### SHORT PROBLEM
Reproduce the lines below, replacing every occurrence of "Newsletter" with "Mailing list" and leaving all other text unchanged.

**** DATA ROWS ****

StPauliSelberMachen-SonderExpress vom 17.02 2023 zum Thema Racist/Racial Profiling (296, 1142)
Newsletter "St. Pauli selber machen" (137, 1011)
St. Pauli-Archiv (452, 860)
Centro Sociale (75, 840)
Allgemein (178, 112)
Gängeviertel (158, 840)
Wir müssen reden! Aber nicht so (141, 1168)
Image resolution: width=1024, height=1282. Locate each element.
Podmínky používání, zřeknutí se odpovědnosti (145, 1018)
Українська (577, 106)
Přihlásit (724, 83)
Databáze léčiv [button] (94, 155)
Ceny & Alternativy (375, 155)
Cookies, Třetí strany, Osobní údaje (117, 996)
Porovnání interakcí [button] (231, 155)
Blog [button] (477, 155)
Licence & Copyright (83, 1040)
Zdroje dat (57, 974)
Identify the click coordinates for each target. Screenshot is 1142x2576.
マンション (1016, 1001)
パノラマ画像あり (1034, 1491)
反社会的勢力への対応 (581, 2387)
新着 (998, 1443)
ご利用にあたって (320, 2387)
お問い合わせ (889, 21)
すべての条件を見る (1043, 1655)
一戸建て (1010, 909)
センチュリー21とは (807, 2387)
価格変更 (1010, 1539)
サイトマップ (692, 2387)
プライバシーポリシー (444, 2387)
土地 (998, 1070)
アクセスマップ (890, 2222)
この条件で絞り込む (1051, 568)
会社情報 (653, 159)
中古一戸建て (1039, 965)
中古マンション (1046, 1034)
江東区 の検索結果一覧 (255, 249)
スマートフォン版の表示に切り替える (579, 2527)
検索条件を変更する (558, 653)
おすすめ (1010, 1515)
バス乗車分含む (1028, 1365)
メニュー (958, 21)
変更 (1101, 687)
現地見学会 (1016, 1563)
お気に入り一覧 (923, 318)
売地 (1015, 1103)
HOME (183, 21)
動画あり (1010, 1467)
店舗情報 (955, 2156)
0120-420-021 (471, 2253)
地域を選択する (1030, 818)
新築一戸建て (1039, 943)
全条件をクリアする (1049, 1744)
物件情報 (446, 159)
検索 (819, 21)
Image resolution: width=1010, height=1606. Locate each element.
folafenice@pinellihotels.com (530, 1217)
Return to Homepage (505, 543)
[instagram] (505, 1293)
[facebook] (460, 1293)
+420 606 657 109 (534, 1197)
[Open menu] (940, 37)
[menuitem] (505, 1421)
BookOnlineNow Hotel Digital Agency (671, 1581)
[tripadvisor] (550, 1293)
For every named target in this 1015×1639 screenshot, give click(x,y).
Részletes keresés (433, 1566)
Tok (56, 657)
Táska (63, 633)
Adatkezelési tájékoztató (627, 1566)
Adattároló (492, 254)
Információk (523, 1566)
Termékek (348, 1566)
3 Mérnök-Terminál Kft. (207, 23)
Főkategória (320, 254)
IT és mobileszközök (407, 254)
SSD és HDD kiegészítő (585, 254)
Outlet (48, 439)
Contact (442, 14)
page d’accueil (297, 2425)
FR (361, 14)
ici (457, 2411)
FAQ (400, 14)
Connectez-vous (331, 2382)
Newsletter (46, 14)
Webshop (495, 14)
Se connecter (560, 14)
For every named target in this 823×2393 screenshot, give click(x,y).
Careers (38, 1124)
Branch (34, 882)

****

### EXERCISE ANSWER
StPauliSelberMachen-SonderExpress vom 17.02 2023 zum Thema Racist/Racial Profiling (296, 1142)
Mailing list "St. Pauli selber machen" (137, 1011)
St. Pauli-Archiv (452, 860)
Centro Sociale (75, 840)
Allgemein (178, 112)
Gängeviertel (158, 840)
Wir müssen reden! Aber nicht so (141, 1168)
Image resolution: width=1024, height=1282. Locate each element.
Podmínky používání, zřeknutí se odpovědnosti (145, 1018)
Українська (577, 106)
Přihlásit (724, 83)
Databáze léčiv [button] (94, 155)
Ceny & Alternativy (375, 155)
Cookies, Třetí strany, Osobní údaje (117, 996)
Porovnání interakcí [button] (231, 155)
Blog [button] (477, 155)
Licence & Copyright (83, 1040)
Zdroje dat (57, 974)
Identify the click coordinates for each target. Screenshot is 1142x2576.
マンション (1016, 1001)
パノラマ画像あり (1034, 1491)
反社会的勢力への対応 (581, 2387)
新着 (998, 1443)
ご利用にあたって (320, 2387)
お問い合わせ (889, 21)
すべての条件を見る (1043, 1655)
一戸建て (1010, 909)
センチュリー21とは (807, 2387)
価格変更 (1010, 1539)
サイトマップ (692, 2387)
プライバシーポリシー (444, 2387)
土地 (998, 1070)
アクセスマップ (890, 2222)
この条件で絞り込む (1051, 568)
会社情報 (653, 159)
中古一戸建て (1039, 965)
中古マンション (1046, 1034)
江東区 の検索結果一覧 (255, 249)
スマートフォン版の表示に切り替える (579, 2527)
検索条件を変更する (558, 653)
おすすめ (1010, 1515)
バス乗車分含む (1028, 1365)
メニュー (958, 21)
変更 (1101, 687)
現地見学会 (1016, 1563)
お気に入り一覧 (923, 318)
売地 (1015, 1103)
HOME (183, 21)
動画あり (1010, 1467)
店舗情報 (955, 2156)
0120-420-021 (471, 2253)
地域を選択する (1030, 818)
新築一戸建て (1039, 943)
全条件をクリアする (1049, 1744)
物件情報 (446, 159)
検索 (819, 21)
Image resolution: width=1010, height=1606. Locate each element.
folafenice@pinellihotels.com (530, 1217)
Return to Homepage (505, 543)
[instagram] (505, 1293)
[facebook] (460, 1293)
+420 606 657 109 (534, 1197)
[Open menu] (940, 37)
[menuitem] (505, 1421)
BookOnlineNow Hotel Digital Agency (671, 1581)
[tripadvisor] (550, 1293)
For every named target in this 1015×1639 screenshot, give click(x,y).
Részletes keresés (433, 1566)
Tok (56, 657)
Táska (63, 633)
Adatkezelési tájékoztató (627, 1566)
Adattároló (492, 254)
Információk (523, 1566)
Termékek (348, 1566)
3 Mérnök-Terminál Kft. (207, 23)
Főkategória (320, 254)
IT és mobileszközök (407, 254)
SSD és HDD kiegészítő (585, 254)
Outlet (48, 439)
Contact (442, 14)
page d’accueil (297, 2425)
FR (361, 14)
ici (457, 2411)
FAQ (400, 14)
Connectez-vous (331, 2382)
Mailing list (46, 14)
Webshop (495, 14)
Se connecter (560, 14)
For every named target in this 823×2393 screenshot, give click(x,y).
Careers (38, 1124)
Branch (34, 882)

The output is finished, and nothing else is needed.